Un día lluvioso en Nueva York

Crítica de Maximiliano Curcio - Revista Cultural Siete Artes

Volvió Woody Allen a la ciudad que tanto ama. Este nativo neoyorquino, nacido un 1 de diciembre de 1935, supo transmitir al celuloide la esencia de Manhattan como nadie. Ni siquiera Spike Lee. Desde “Annie Hall” (1977) a “Un Día Lluvioso en New York”, el cine de este inagotable realizador destila un imperecedero amor por la ciudad que nunca duerme. Una mística sin igual que cobra vida en el celuloide, como una eterna carta de amor a la ciudad que lo vio triunfar. Woody lo sabe: los fantasmas existen en New York, y son encantadores.

══════

- _El problema_:
Sustituye "celuloide" por "lienzo" en el fragmento de la crítica que empieza con "Crítica de Maximiliano" y termina con "y son encantadores.", y escribe ese fragmento completo con el cambio.

══════

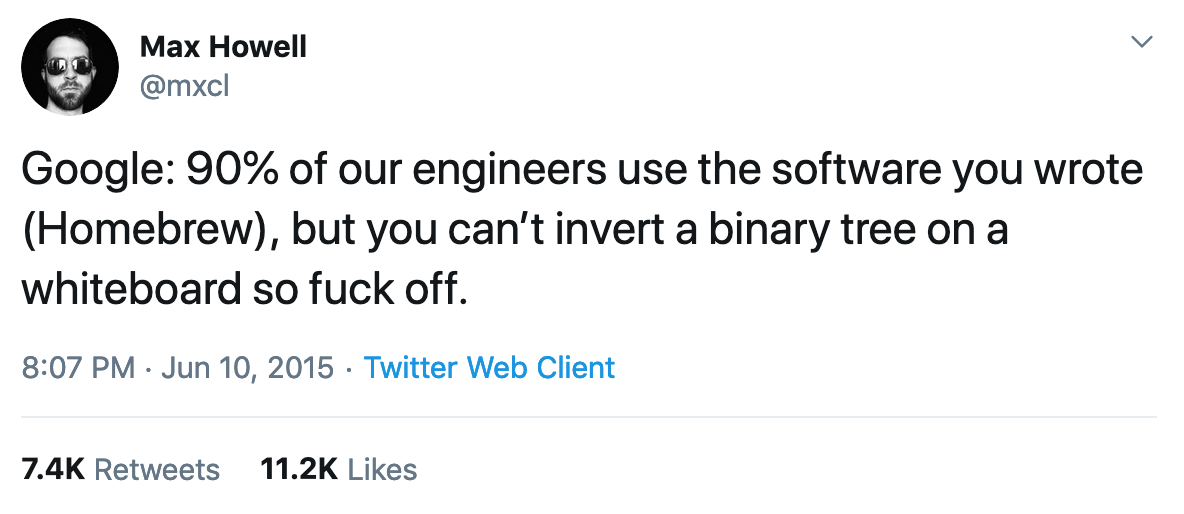View the 11.2K likes count number

(x=298, y=469)
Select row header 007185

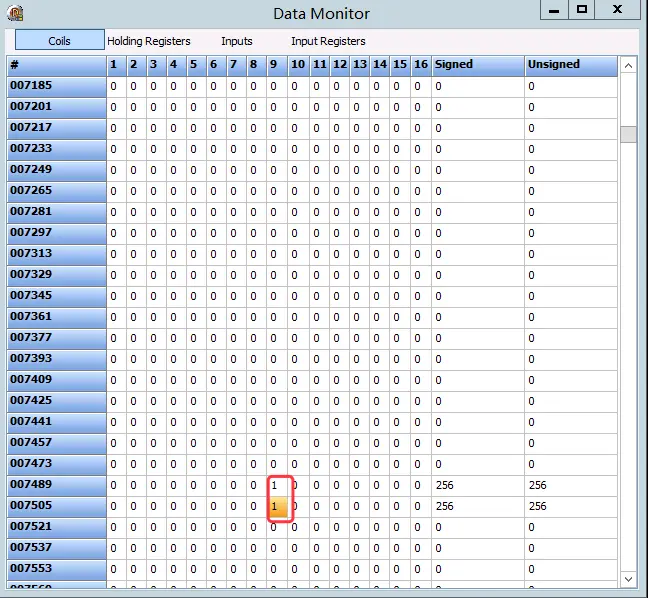coord(56,86)
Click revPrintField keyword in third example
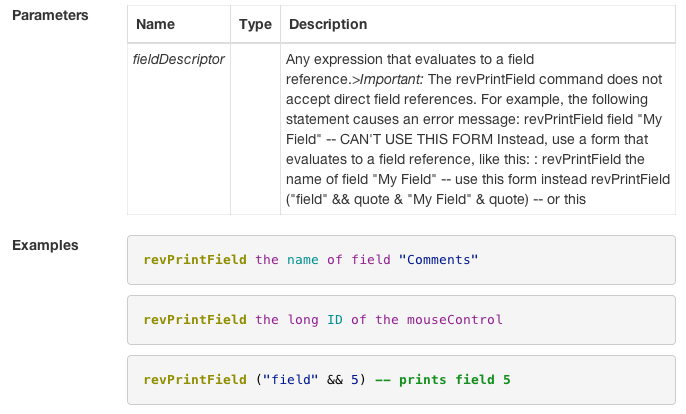Image resolution: width=686 pixels, height=414 pixels. click(195, 380)
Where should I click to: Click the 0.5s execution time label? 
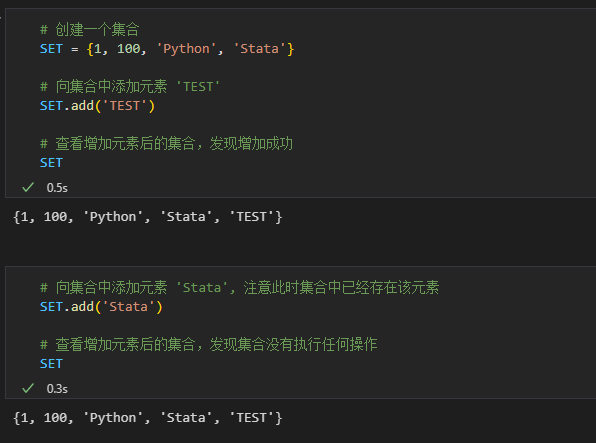tap(57, 187)
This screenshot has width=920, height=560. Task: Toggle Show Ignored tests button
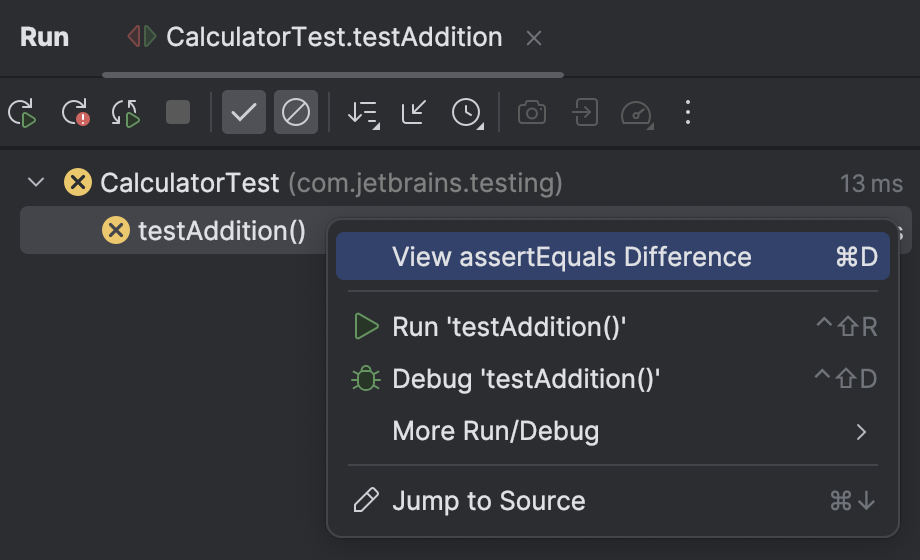click(x=295, y=112)
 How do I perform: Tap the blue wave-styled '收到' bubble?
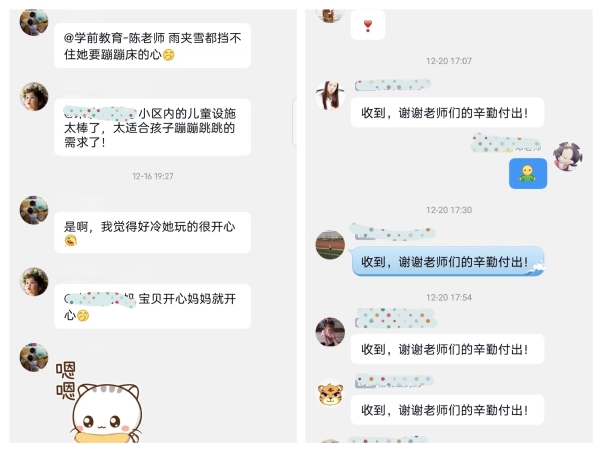click(x=448, y=262)
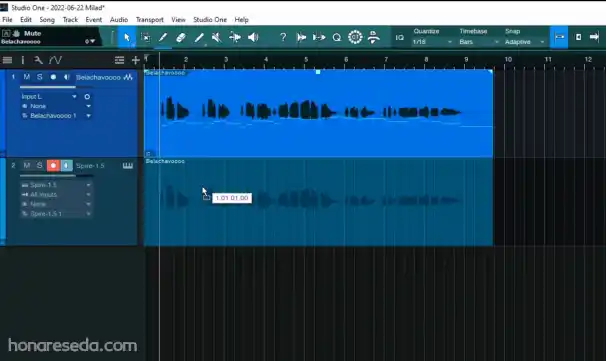Disable record arm on Spire-1.5 track
Image resolution: width=606 pixels, height=361 pixels.
pyautogui.click(x=53, y=165)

══════

- _Respuesta_:
Crítica de Maximiliano Curcio - Revista Cultural Siete Artes

Volvió Woody Allen a la ciudad que tanto ama. Este nativo neoyorquino, nacido un 1 de diciembre de 1935, supo transmitir al lienzo la esencia de Manhattan como nadie. Ni siquiera Spike Lee. Desde “Annie Hall” (1977) a “Un Día Lluvioso en New York”, el cine de este inagotable realizador destila un imperecedero amor por la ciudad que nunca duerme. Una mística sin igual que cobra vida en el lienzo, como una eterna carta de amor a la ciudad que lo vio triunfar. Woody lo sabe: los fantasmas existen en New York, y son encantadores.